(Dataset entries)
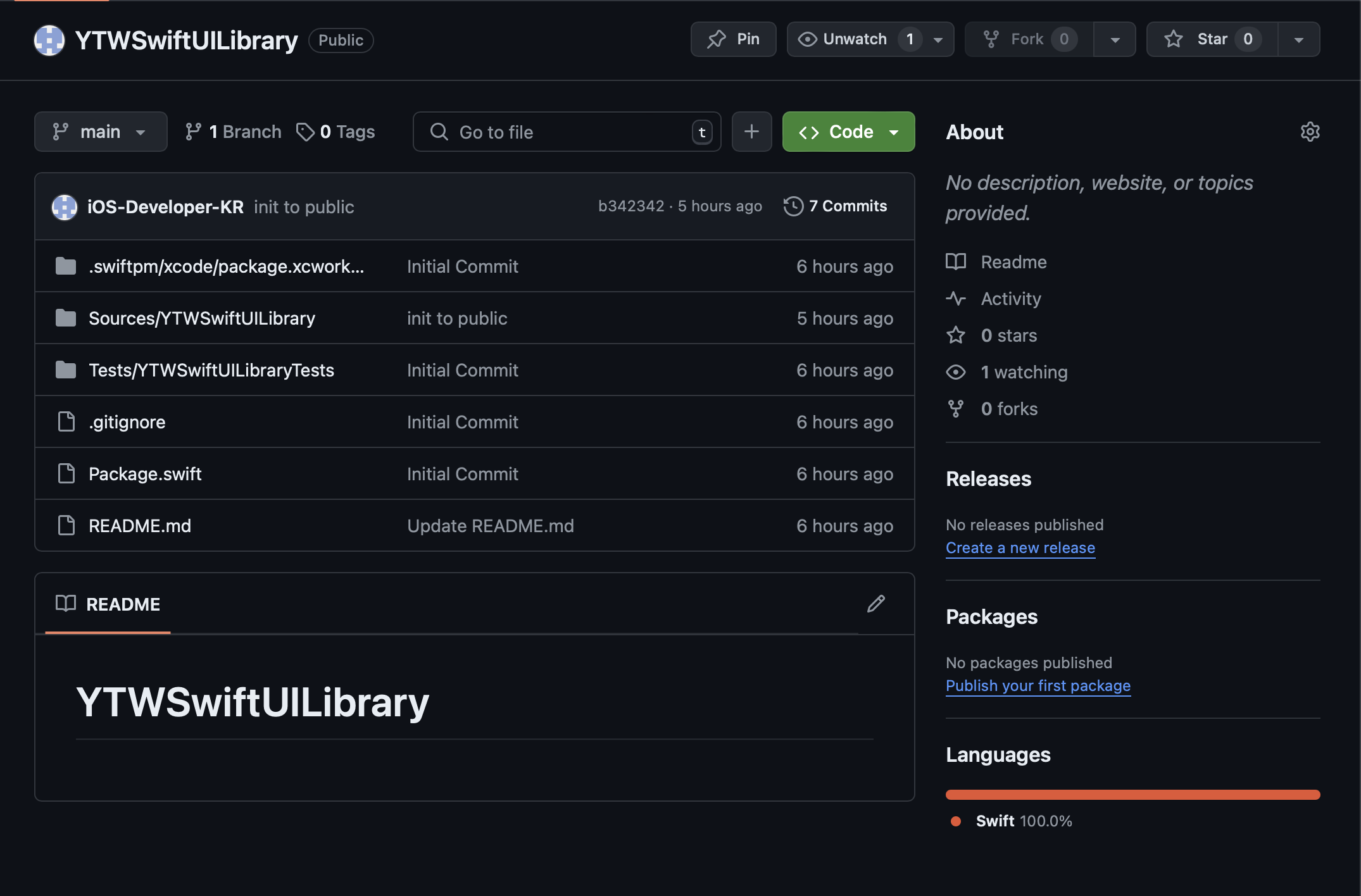Click Publish your first package link
The height and width of the screenshot is (896, 1361).
(x=1038, y=686)
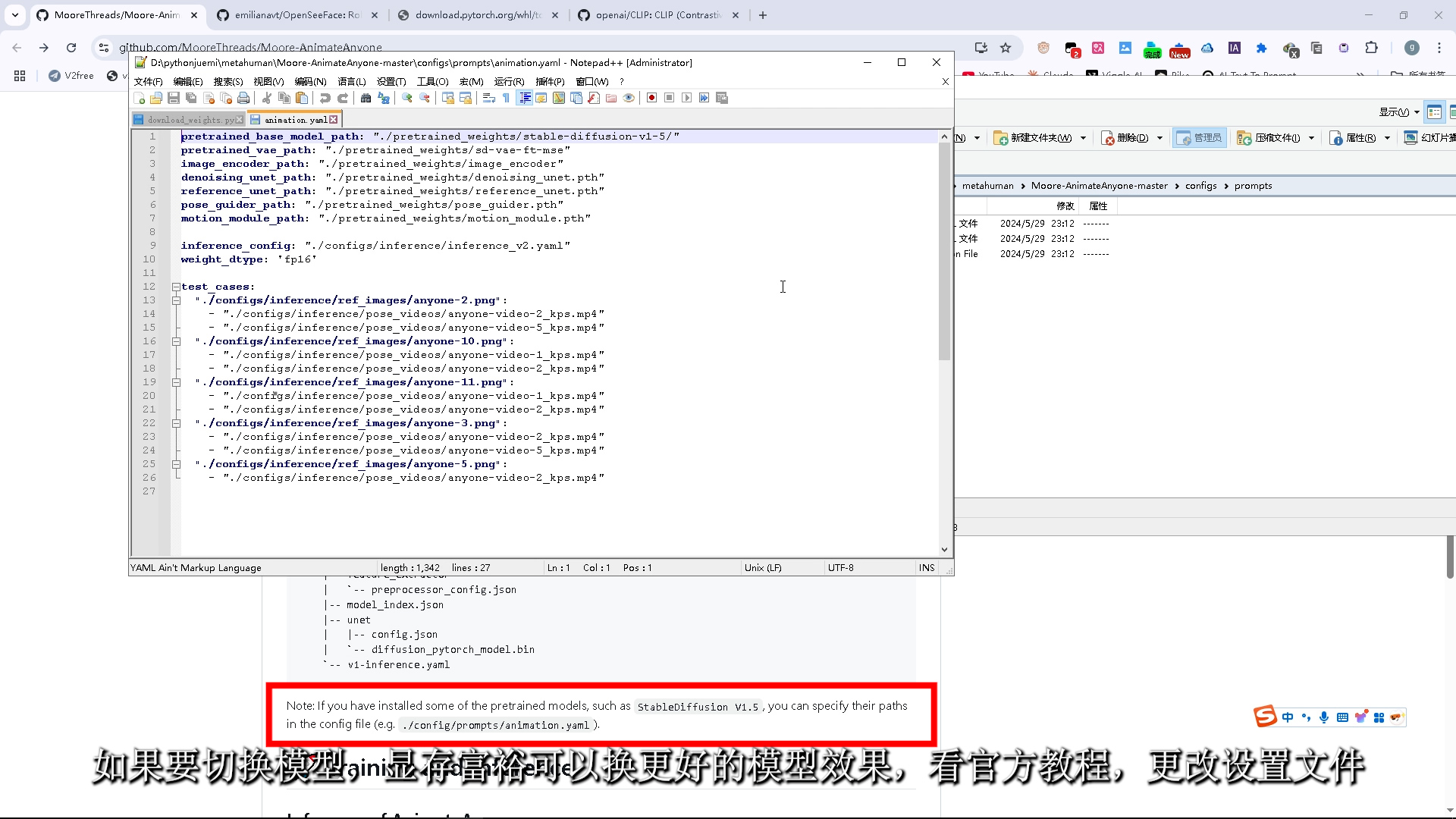Collapse the anyone-10.png fold marker
The width and height of the screenshot is (1456, 819).
176,341
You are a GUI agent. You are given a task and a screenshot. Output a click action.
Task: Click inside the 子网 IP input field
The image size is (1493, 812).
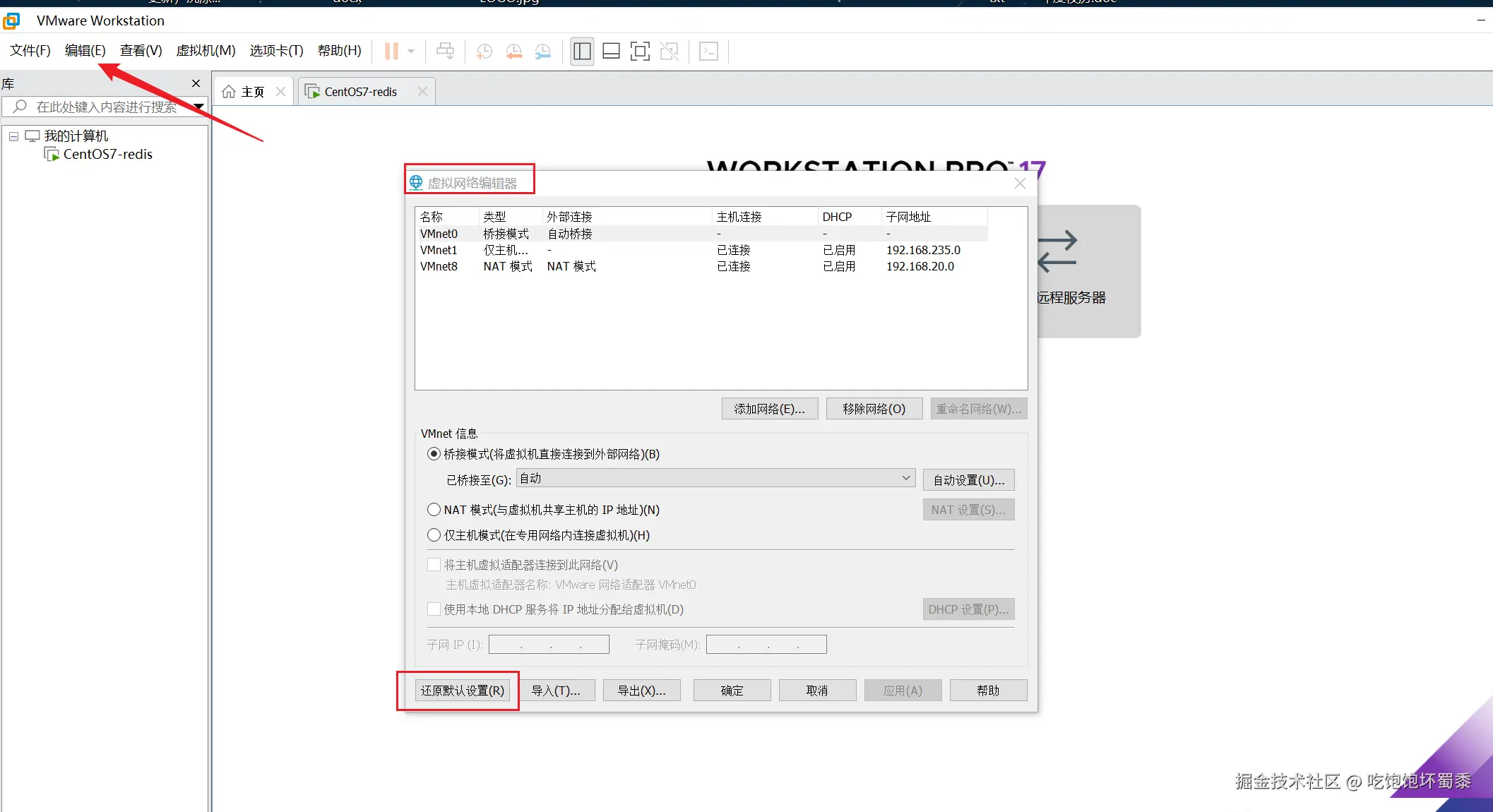548,644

AIM OF THE TASK: Reproduce the records above exactly, but only from the line containing "You are a GUI" through the last line, both included, and without any pictures.

EXERCISE RESULT:
You are a GUI agent. You are given a task and a screenshot. Output a click action.
Task: Click inside the 子网 IP input field
The image size is (1493, 812).
548,644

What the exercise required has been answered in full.